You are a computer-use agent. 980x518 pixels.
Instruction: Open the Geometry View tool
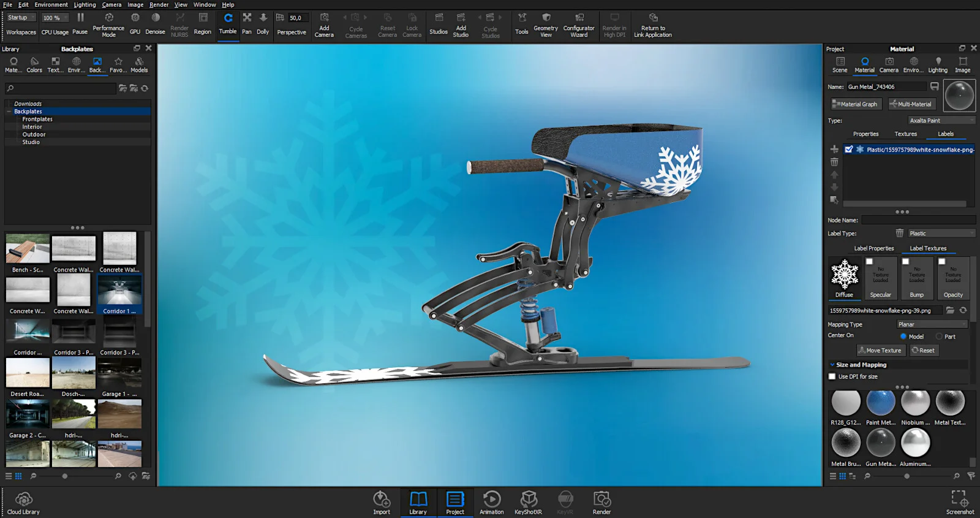(545, 25)
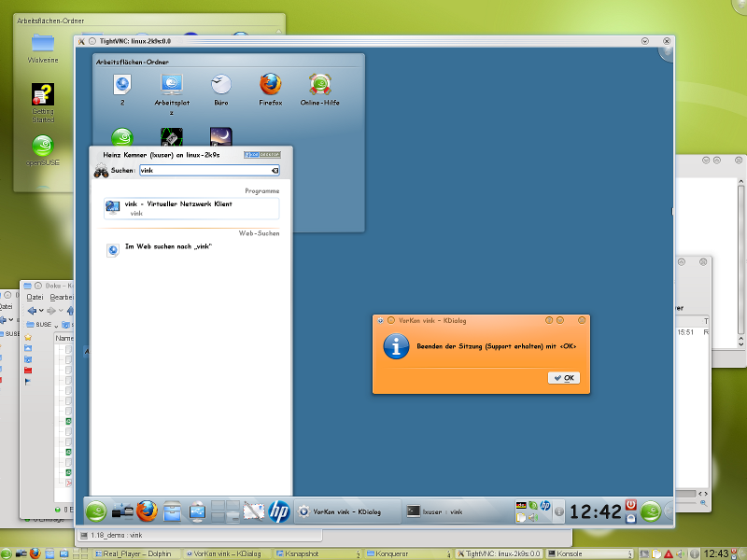Click the red power button in the panel
Image resolution: width=747 pixels, height=560 pixels.
(631, 504)

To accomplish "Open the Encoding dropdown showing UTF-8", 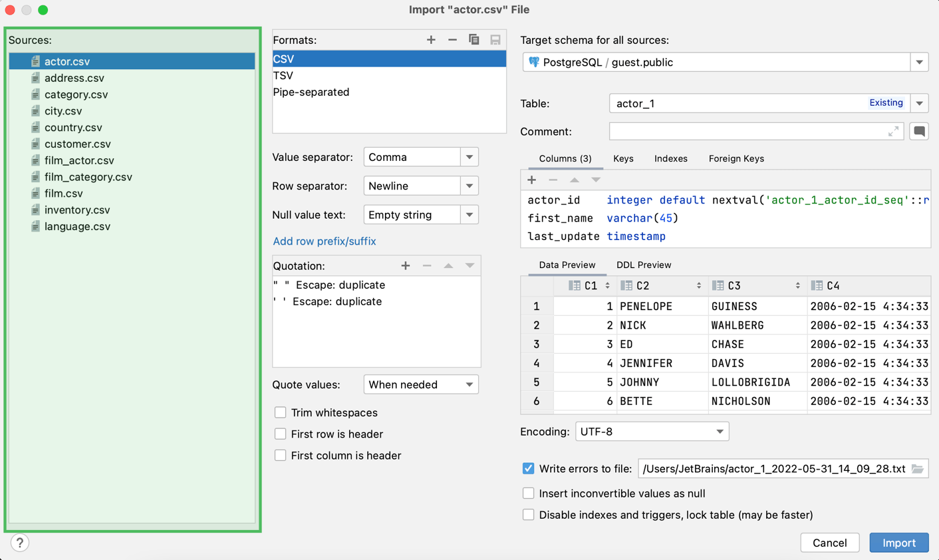I will tap(719, 431).
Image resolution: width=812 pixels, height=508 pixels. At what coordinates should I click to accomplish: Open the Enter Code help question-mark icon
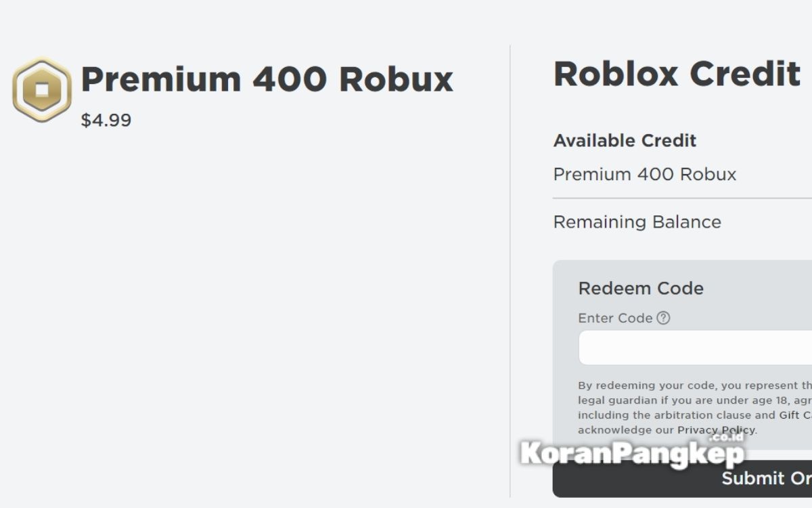coord(663,318)
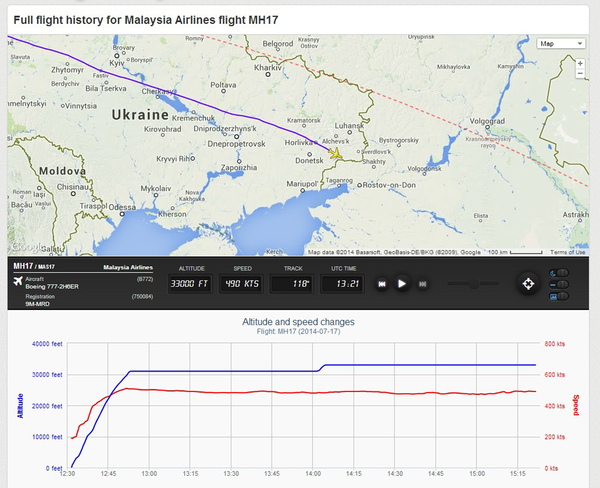Click the 14:00 marker on the chart timeline
This screenshot has height=488, width=600.
click(313, 474)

***

**REQUIRED ACTION**
All lines from the line with "Image resolution: width=812" through the final line of the data, both included, are to be repeated exactly; no other lines and no pictures.

**OUTPUT BELOW**
Image resolution: width=812 pixels, height=508 pixels. At what coordinates should I click to accomplish: Open the Enter Code help question-mark icon
coord(663,318)
Click the 14:00 marker on the chart timeline
This screenshot has height=488, width=600.
click(313, 474)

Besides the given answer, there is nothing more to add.